Last Updated on February 8, 2023
PLOT: A group of eighty-year-old women (Jane Fonda, Lily Tomlin, Sally Field and Rita Moreno) win tickets to the Super Bowl to see their favorite quarterback, Tom Brady, in action.
REVIEW: One has to give all the gals involved in 80 for Brady credit. In recent years, all four have had tremendous success, with Jane Fonda and Lily Tomlin doing excellent work on the consistently watchable Grace and Frankie on Netflix. Meanwhile, Rita Moreno, at ninety-one (but looking at least fifteen years younger), is an EGOT (Emmy, Grammy, Oscar, Tony) winner who was just in Spielberg’s remake of her own West Side Story, while Sally Field (the youngest of the group at 76) was recently in a terrific indie called Hello My Name is Doris. All four are still in the game and doing great work, but 80 for Brady isn’t going to be a career highlight for any of them.

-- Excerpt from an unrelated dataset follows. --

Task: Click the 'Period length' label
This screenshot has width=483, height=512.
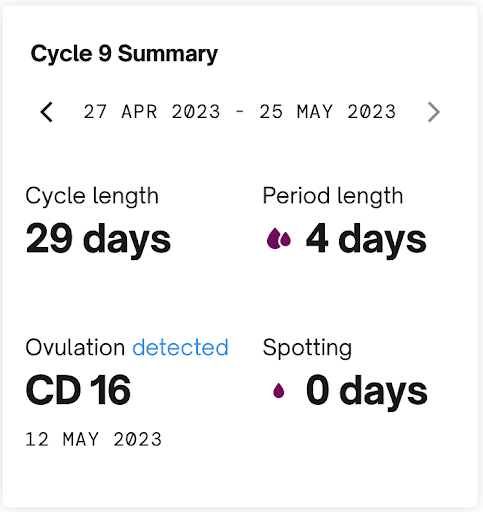Action: click(x=333, y=197)
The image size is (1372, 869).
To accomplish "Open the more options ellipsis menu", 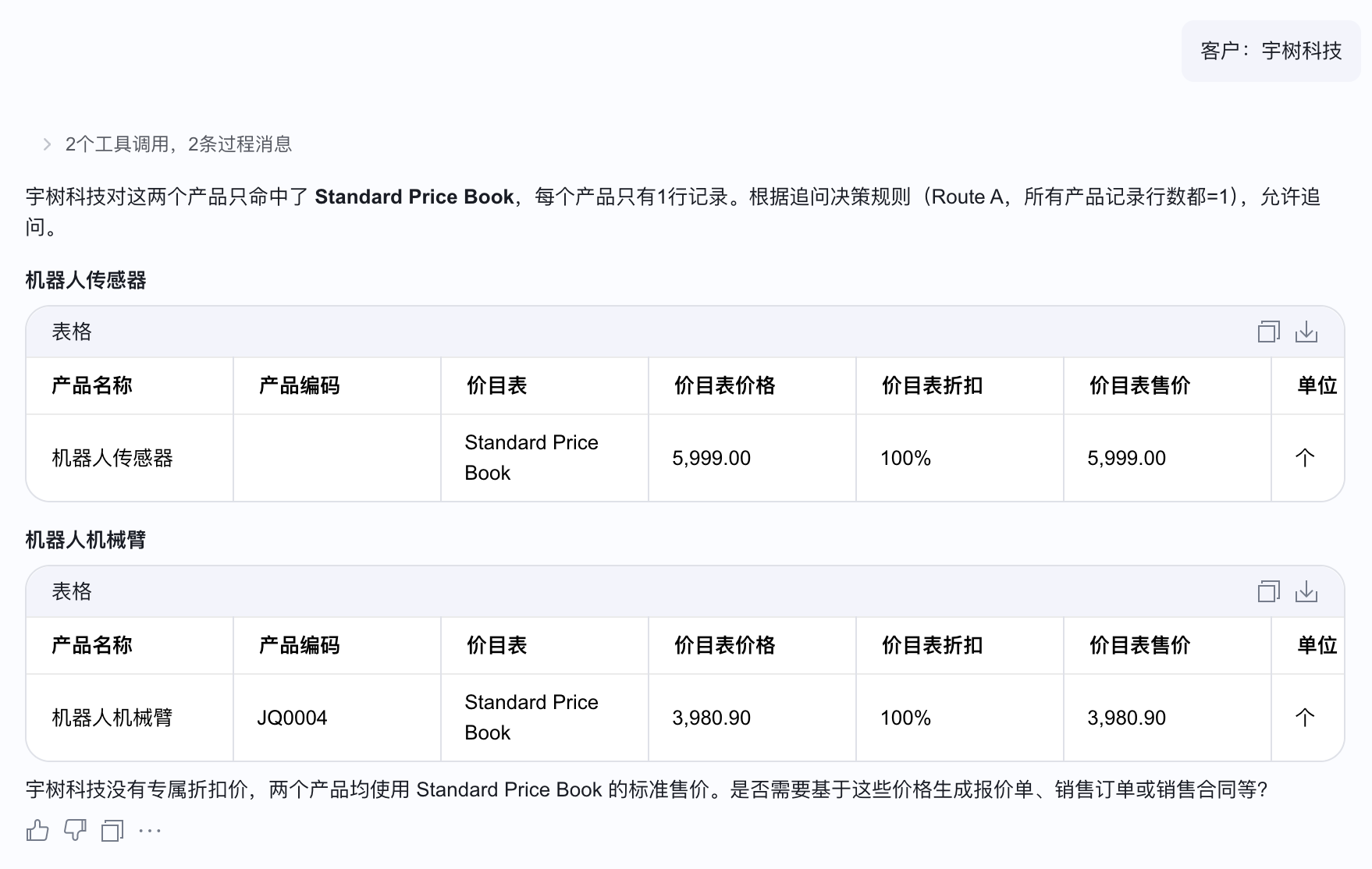I will (x=150, y=831).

It’s a shame, as the director, Kyle Marvin, made a superb comedy a few years ago called The Climb, and I was hoping the film might have some of that same edge or at least some of the bite Grace and Frankie had over its run. Instead, 80 for Brady is like one of those embarrassing late-era comedies Walter Matthau and Jack Lemmon were stuck making in the nineties (think Out to Sea rather than the pretty good Grumpy Old Men).
All four play to type, with Lily Tomlin having the closest thing to an affecting arc as a cancer survivor who, during her recovery, got into watching football with her long-time best friends. All four ladies were taken by Tom Brady’s good looks (to note – Brady not only plays himself but produced the film, too) and became giant football fans. All of them are in the midst of a crisis, with Fonda’s character a serial dater who’s unlucky in love, Field a professor’s wife who feels unseen, Tomlin worried about her cancer returning, and Moreno missing her late husband.
It could have probably been a good-natured slice of life, but the film fumbles once the ladies get to Houston and fall into a bunch of “wacky” situations that go on and on. Some of the episodes are embarrassing, with Guy Fieri playing an extended role as himself, being impressed by the gals when Field wins a hot wing-eating competition. There’s a painful bit where all four women get stoned on edibles and start hallucinating at a party they’ve been invited to, with Patton Oswalt and Billy Porter showing up as themselves. Meanwhile, Harry Hamlin plays a hunky former football player who falls for Fonda. It’s all harmless enough but far below what any of the four are capable of. Let’s not forget that they’re all responsible for some of the best movies ever made, and while this was probably meant as a minor entry for the four, you can’t help but expect something more substantial from the stars of Klute, 9 to 5, Norma Rae and West Side Story.
In the end, 80 for Brady is likely passable enough entertainment for the audience it was geared towards, but it’s unlikely to appeal much beyond their base. If you want to see any of the four at their best, not only is there a boatload of classics to choose from, but all are still doing much better work right now. 80 for Brady is disposable, and maybe a decent rainy day watch for die-hard fans of the four (or Tom Brady), but not much else.